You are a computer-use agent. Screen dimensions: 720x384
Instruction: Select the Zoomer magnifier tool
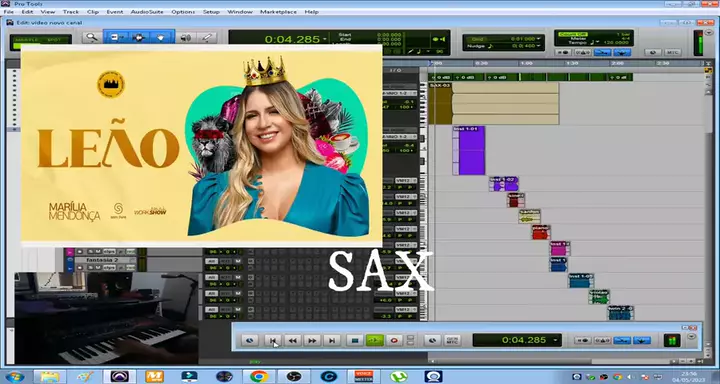pyautogui.click(x=92, y=38)
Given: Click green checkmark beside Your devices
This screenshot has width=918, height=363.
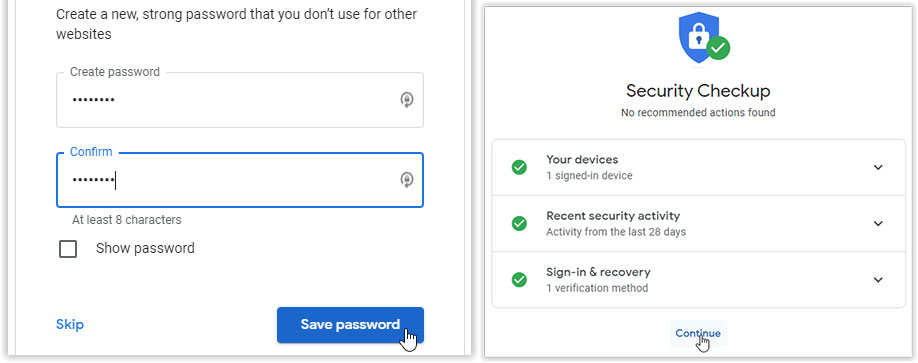Looking at the screenshot, I should (519, 167).
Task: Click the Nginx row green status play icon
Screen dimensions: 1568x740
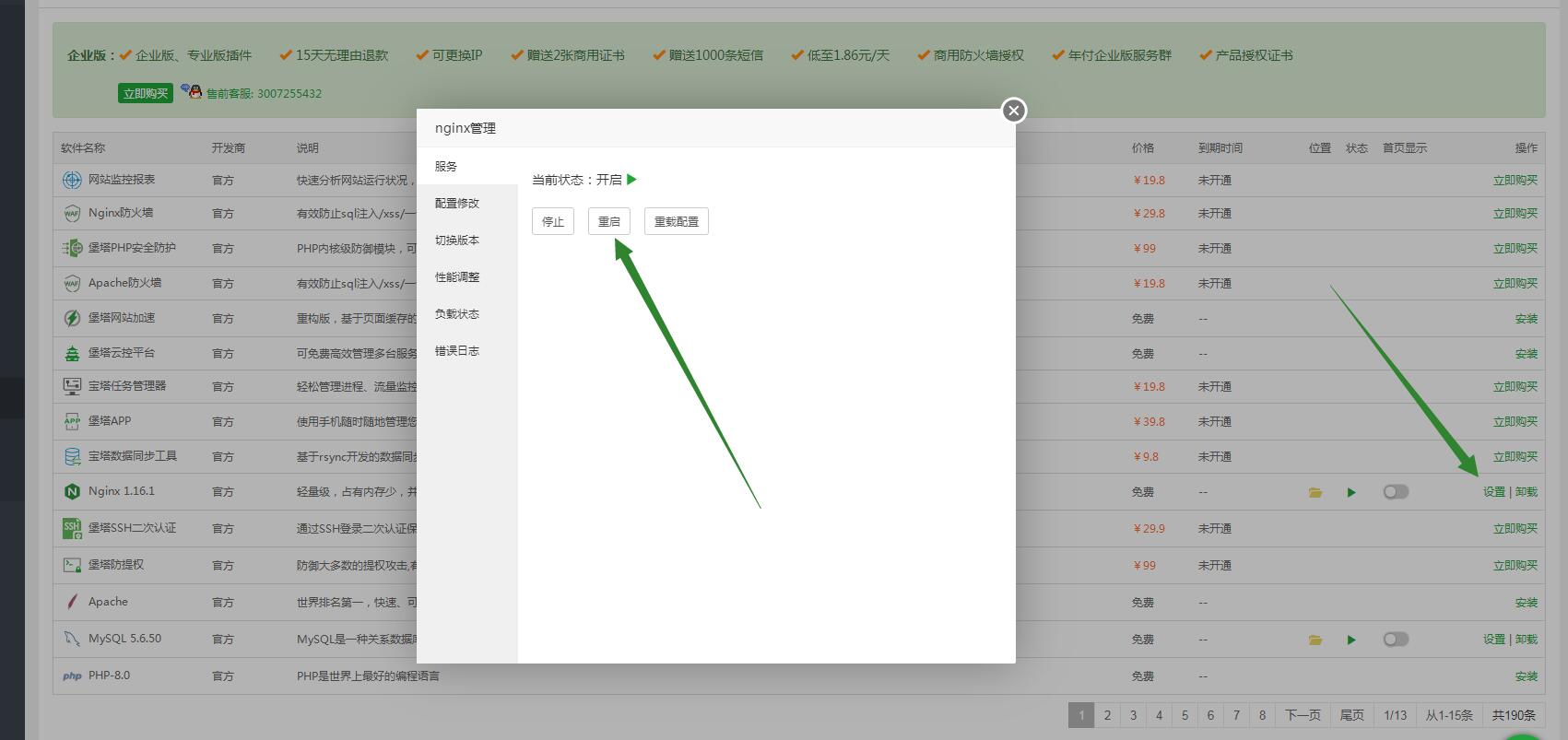Action: 1351,492
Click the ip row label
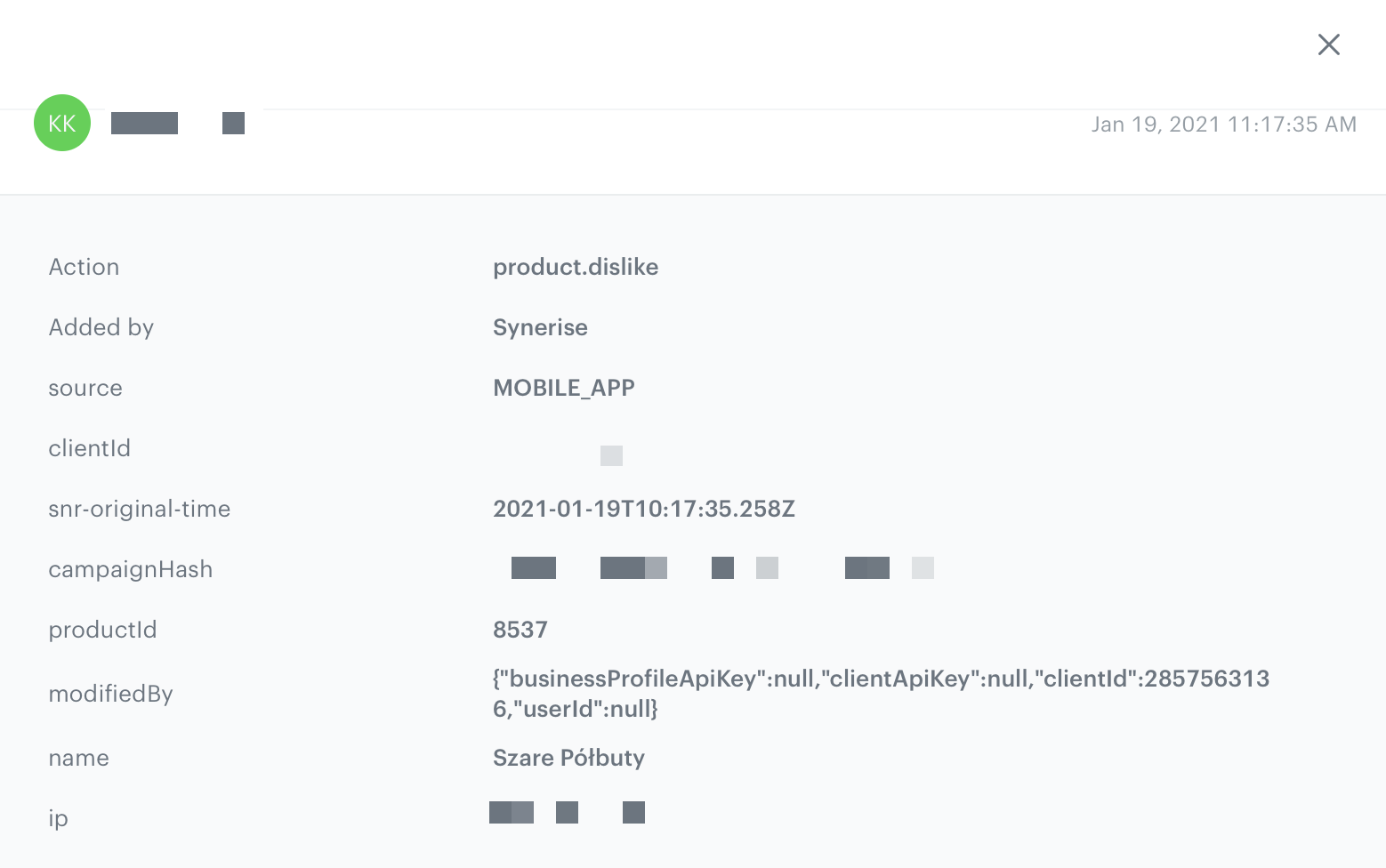This screenshot has height=868, width=1386. [x=58, y=818]
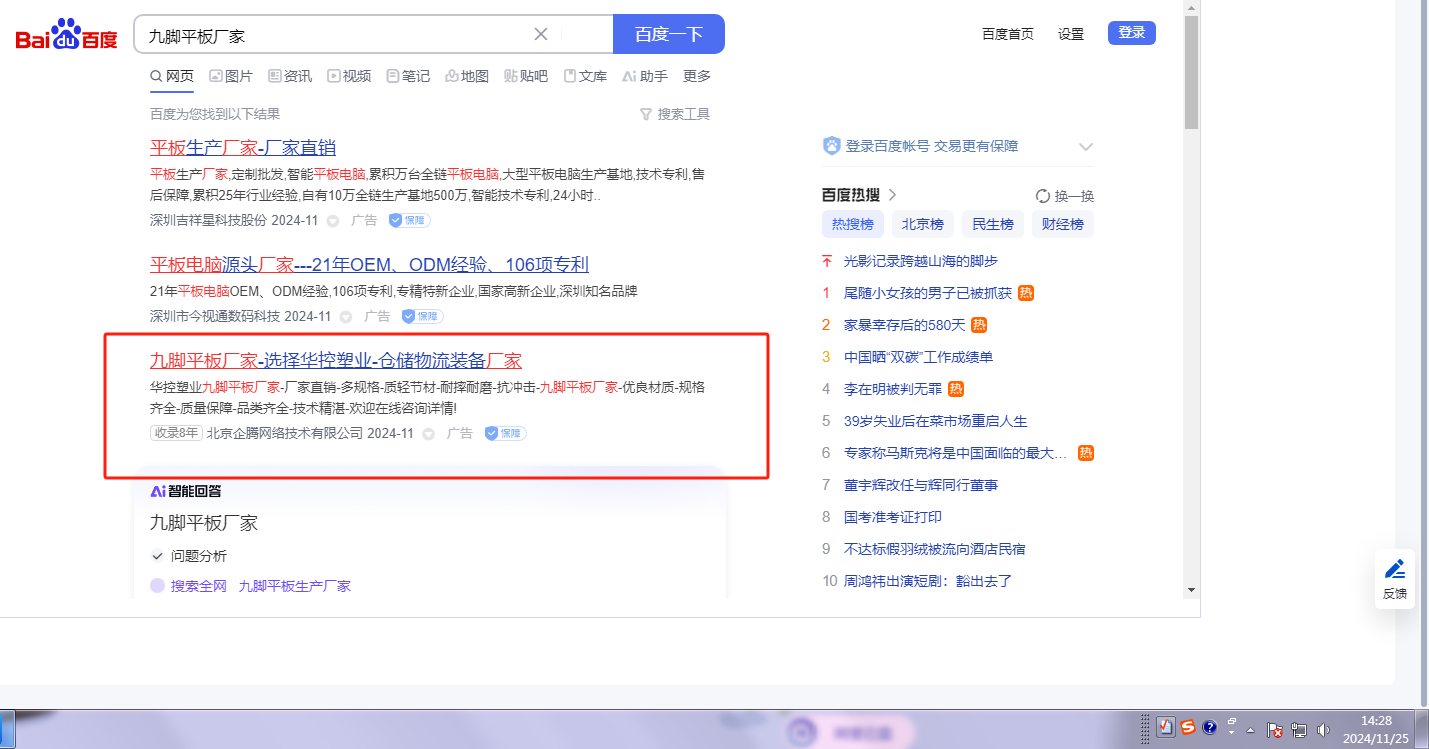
......
TASK TO COMPLETE: Print exactly, and only, the lines from the line containing "Screen dimensions: 1568x740" to the last line of the material above, with every picture left out.

RESULT BELOW:
Screen dimensions: 1568x740
Action: 1351,492
Click the ip row label
This screenshot has height=868, width=1386. [x=58, y=818]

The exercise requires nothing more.